> **SOURCE TEXT**:
####

Well, at some point Siddhartha sat under a tree in meditation and became enlightened and now we know him as the Buddha, or Gautama Buddha. His movement has spread all over the world. The temple we have here has been influenced by Buddha, and there are many Buddhist Jedi out there both in and outside of our temple. Yet to my knowledge none of them, or at least very few of them, will point out the Buddha jumping from tradition to tradition, abandoning his family, breaking promises and the like. We who are interested in Buddhism know the stories, we’ve read the speeches, but most of the time these parts of the Buddha’s life are glanced over, as if those events had nothing to do with him growing as a person and possibly even contributing to his enlightenment.

####

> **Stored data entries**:
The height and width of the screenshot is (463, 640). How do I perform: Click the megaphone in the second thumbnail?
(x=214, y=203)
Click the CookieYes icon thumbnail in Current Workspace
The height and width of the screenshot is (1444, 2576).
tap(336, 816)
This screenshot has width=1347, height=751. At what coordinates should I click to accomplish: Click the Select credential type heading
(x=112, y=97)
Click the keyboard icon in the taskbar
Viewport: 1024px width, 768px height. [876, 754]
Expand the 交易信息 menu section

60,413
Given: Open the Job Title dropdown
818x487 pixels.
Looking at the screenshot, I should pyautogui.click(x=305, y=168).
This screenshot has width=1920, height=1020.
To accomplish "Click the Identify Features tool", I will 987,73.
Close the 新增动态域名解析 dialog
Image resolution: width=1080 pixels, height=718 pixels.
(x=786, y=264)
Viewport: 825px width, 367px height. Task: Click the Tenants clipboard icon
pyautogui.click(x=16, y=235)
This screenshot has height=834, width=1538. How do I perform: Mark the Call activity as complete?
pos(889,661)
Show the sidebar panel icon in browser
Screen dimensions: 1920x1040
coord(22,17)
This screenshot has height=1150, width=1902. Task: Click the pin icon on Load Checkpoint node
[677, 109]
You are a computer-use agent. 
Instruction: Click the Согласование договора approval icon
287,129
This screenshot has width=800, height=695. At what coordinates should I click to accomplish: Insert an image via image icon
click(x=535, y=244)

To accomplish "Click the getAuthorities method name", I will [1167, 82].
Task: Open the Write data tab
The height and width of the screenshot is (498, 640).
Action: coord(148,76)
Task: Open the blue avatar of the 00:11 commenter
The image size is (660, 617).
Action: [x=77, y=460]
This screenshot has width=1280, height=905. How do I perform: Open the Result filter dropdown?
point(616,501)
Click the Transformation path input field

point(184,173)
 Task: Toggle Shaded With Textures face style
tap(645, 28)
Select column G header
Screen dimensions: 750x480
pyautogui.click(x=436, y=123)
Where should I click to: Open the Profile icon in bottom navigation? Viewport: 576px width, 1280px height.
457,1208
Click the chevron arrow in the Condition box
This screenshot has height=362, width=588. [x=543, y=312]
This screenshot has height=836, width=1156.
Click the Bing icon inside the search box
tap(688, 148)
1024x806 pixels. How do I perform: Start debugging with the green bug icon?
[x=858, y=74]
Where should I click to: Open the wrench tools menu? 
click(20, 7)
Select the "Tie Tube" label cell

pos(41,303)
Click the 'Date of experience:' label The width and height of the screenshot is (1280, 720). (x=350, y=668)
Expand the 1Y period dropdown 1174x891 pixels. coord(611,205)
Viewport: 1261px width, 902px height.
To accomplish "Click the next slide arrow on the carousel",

####

> **APPLY WHAT YOU READ**:
1) Using the text about the Buddha, answer these questions:
(a) Where was Siddhartha sitting when he became enlightened?
(b) How far has his movement spread?
(c) Which events in the Buddha's life does the text say are usually glanced over?
2) For each statement, say whether it agrees with the text about the Buddha, and quote the words from the text that decide it.
(a) The temple has been influenced by the Buddha.
(b) All Buddhist Jedi are inside the temple.
(c) Many Buddhist Jedi point out the Buddha abandoning his family.

> **SOLVED TASKS**:
1)
(a) Under a tree, in meditation.
(b) All over the world.
(c) His jumping from tradition to tradition, abandoning his family and breaking promises.

2)
(a) Yes: "The temple we have here has been influenced by Buddha"
(b) No: "there are many Buddhist Jedi out there both in and outside of our temple"
(c) No: "none of them, or at least very few of them, will point out the Buddha jumping from tradition to tradition, abandoning his family"